Items from a data source:
------
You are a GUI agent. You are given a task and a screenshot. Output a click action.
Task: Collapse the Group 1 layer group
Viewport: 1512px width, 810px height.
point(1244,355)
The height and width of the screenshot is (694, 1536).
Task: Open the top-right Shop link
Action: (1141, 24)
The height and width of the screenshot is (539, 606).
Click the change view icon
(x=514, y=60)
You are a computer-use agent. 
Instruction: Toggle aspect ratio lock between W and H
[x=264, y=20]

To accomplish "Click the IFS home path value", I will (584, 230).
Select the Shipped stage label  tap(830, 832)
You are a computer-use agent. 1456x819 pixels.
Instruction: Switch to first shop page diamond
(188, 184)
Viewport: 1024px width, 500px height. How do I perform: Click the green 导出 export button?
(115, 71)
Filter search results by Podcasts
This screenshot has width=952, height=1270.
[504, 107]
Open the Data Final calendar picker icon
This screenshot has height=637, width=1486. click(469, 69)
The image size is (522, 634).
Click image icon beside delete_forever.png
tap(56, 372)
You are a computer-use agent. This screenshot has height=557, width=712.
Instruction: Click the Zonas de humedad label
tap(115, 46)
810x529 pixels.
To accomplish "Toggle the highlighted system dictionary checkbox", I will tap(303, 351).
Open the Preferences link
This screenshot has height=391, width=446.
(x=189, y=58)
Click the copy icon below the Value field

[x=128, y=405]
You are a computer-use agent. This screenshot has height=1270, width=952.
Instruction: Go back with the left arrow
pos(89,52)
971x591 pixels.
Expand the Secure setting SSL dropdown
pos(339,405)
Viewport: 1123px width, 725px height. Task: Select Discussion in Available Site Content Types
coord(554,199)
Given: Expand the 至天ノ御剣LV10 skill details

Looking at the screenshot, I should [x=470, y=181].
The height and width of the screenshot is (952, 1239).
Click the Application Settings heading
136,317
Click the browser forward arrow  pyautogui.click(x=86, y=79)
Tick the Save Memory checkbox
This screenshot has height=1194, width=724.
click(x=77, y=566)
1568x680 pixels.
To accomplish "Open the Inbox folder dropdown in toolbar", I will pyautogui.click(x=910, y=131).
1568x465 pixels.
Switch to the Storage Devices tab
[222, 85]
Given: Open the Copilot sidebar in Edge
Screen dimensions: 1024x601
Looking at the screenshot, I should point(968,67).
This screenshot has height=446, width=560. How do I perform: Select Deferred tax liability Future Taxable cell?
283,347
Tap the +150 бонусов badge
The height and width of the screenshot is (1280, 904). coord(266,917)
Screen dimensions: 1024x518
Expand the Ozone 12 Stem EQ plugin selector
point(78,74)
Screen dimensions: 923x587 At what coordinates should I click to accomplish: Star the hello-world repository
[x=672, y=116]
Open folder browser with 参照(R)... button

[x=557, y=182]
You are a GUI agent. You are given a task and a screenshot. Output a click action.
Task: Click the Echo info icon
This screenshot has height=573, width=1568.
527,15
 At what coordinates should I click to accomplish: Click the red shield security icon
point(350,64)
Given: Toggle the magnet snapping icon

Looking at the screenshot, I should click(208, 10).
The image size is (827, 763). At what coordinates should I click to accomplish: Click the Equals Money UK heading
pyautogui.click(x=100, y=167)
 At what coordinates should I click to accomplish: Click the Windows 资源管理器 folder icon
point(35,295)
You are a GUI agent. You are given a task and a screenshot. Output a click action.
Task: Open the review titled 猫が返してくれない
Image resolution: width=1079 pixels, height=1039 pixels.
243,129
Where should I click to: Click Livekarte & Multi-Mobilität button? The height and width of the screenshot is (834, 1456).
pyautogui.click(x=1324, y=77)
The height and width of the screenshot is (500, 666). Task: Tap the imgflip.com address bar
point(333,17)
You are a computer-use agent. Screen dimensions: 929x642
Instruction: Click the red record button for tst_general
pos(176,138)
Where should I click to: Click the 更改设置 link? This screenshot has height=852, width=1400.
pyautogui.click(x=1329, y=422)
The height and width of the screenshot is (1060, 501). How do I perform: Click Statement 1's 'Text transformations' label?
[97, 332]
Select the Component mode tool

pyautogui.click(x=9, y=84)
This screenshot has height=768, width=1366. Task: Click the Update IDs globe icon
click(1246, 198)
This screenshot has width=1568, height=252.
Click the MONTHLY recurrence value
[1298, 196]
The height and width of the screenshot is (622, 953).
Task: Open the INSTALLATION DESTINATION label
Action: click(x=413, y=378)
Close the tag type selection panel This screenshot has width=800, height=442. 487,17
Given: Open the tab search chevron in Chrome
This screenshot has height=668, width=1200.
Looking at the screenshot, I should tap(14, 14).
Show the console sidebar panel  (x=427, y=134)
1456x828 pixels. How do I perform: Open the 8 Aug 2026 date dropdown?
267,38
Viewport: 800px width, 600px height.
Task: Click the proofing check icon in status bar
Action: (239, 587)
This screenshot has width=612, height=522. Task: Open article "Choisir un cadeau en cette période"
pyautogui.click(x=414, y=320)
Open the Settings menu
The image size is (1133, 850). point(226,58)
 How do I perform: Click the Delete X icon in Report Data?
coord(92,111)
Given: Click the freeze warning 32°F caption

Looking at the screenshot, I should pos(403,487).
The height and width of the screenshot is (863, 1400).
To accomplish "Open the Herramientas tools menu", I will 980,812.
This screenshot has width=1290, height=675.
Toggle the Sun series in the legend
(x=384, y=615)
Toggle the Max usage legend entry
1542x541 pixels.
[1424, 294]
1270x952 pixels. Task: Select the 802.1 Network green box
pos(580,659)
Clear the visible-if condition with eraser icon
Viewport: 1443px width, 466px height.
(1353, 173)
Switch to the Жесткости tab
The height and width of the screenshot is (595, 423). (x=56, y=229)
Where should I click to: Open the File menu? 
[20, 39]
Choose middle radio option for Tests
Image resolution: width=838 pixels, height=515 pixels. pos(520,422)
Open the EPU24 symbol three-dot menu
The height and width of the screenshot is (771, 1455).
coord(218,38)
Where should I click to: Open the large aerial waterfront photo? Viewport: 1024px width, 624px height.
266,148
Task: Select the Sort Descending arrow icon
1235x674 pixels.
------
What needs to be done>
In the data above, which lines include "checkbox"? Return those lines.

Response for this exercise>
To accomplish "Toggle the highlighted system dictionary checkbox", I will tap(303, 351).
Tick the Save Memory checkbox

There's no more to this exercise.